Desafiando el Modelo Actual
Casotti critica el modelo vigente, el cual considera restrictivo. «En otros países no se exige un título universitario para trabajar en el sector inmobiliario», destaca, subrayando que las regulaciones locales han limitado la inclusión de nuevos participantes y la adopción de enfoques innovadores.
Comprendiendo los Costos Estructurales
Los altos costos del sector también son un punto de preocupación para Casotti. «Los inquilinos enfrentan una carga de costos significativa», afirma, resaltando que muchos de estos gastos provienen de regulaciones y obligaciones financieras impuestas. «Los matriculados deben pagar un 10% de sus ingresos a una caja, además de afrontar las costosas tarifas de matriculación y aportes anuales», explica.

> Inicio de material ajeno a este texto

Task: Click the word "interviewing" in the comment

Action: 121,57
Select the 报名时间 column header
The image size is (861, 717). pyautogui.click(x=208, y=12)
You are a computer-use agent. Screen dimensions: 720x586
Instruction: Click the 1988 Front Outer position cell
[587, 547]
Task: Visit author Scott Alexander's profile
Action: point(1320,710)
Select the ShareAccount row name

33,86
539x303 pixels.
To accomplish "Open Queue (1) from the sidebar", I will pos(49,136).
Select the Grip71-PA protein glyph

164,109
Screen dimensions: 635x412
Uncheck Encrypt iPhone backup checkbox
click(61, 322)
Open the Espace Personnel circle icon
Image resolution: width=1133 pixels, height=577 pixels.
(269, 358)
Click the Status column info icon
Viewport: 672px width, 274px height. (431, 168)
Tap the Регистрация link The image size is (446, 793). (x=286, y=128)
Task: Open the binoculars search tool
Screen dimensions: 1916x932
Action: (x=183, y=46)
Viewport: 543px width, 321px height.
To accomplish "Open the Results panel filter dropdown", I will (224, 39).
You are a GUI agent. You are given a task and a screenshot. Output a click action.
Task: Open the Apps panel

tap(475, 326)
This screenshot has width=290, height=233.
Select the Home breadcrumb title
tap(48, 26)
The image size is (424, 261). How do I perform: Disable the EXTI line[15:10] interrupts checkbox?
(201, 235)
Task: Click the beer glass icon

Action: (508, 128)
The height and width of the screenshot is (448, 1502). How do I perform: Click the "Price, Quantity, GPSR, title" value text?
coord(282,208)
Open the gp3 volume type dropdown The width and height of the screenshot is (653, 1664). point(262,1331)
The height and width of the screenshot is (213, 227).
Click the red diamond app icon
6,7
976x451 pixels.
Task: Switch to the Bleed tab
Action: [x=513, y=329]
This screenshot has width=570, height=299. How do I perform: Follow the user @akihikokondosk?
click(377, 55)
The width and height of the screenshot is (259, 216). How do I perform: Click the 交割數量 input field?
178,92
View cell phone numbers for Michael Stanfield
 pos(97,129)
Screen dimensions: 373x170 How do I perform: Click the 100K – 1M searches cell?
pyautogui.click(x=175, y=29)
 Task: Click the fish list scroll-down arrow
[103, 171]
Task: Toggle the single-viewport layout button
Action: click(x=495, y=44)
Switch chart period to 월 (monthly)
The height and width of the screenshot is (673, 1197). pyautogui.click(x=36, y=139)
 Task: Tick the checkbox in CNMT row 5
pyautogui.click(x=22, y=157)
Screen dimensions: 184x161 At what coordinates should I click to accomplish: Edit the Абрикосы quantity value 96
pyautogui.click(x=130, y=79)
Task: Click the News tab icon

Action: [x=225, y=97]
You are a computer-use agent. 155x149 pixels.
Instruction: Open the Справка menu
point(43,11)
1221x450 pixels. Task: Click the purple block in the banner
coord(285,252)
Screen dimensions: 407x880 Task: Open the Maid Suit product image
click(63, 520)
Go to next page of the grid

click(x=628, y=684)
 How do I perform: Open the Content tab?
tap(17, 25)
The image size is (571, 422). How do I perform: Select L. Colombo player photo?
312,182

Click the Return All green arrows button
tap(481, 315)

Según él, estas cargas no solo perjudican a los usuarios, sino que también afectan a los propios profesionales inmobiliarios. «Los matriculados están interesados en cambiar esta dinámica», concluye, sugiriendo que una transformación podría beneficiar a toda la comunidad inmobiliaria.
La Necesidad de Cambio en el Sector
Finalmente, Casotti lanza una crítica contundente al sistema actual, afirmando que «los colegios actúan más como un gremio». Aboga por una desregulación que propicie una mayor eficiencia, menores costos y un acceso más ágil a la vivienda para todos.